The Data Hierarchy of Needs
How Data Engineers can help prioritise different parts of engineering pipelines
About Me
Hello 👋 I’m Hugo, CEO and Founder of Orchestra, a platform for data orchestration, observability and operations ⭐️
Introduction
At university I was obsessed with this
There is a person called Maslow and he came up with a Pyramid-type thing called the Hierarchy of needs — see image below. You’ve probably heard of it.
A hierarchy of needs is completely contrarian to economic principles, that suggest individuals maximise a bundle of goods or things by trading them off for each other. The pyramid says that each bottom layer is necessary for enjoyment of the top layer. Or at least, every bottom layer affects the enjoyment of every layer above it (you’re less likely to care about what your colleagues think about you if you’re hungry every day, for example).
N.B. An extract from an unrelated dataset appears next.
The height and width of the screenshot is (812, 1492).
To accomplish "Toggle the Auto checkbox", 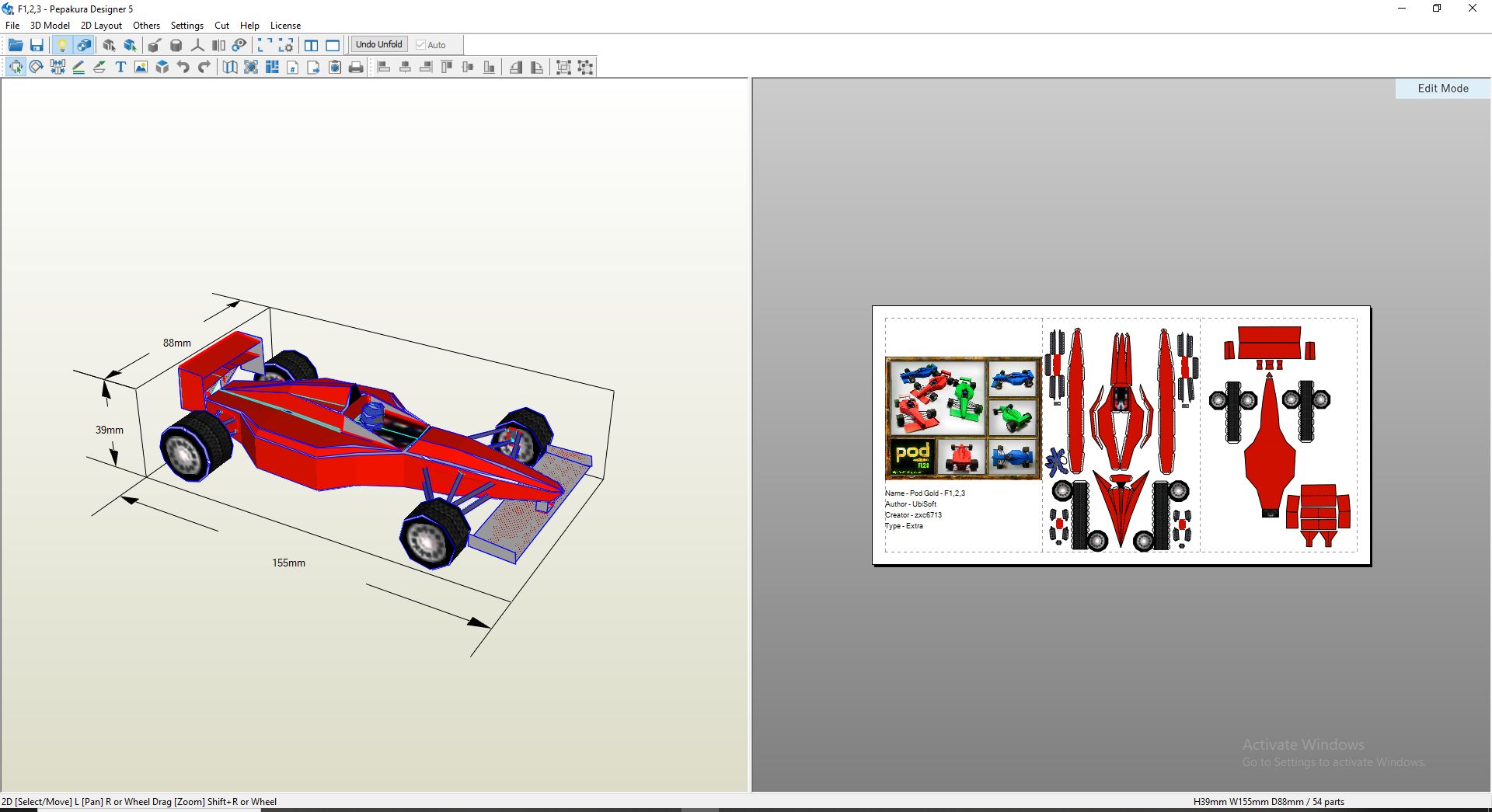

This means you can’t straight trade off thing A for thing B, because trading off a bit of A affects your enjoyment of B beyond the additional amount of B you get by trading off A for it.
Aside from making us all feel incredibly lucky, this also made me realise data can be structured in the same way.
To explain this a bit more:
Top level: you can never convince your CEO to invest more in a data function if they aren’t seeing results (tangible, measurable improvements in metrics people care about) across different people in different orgs.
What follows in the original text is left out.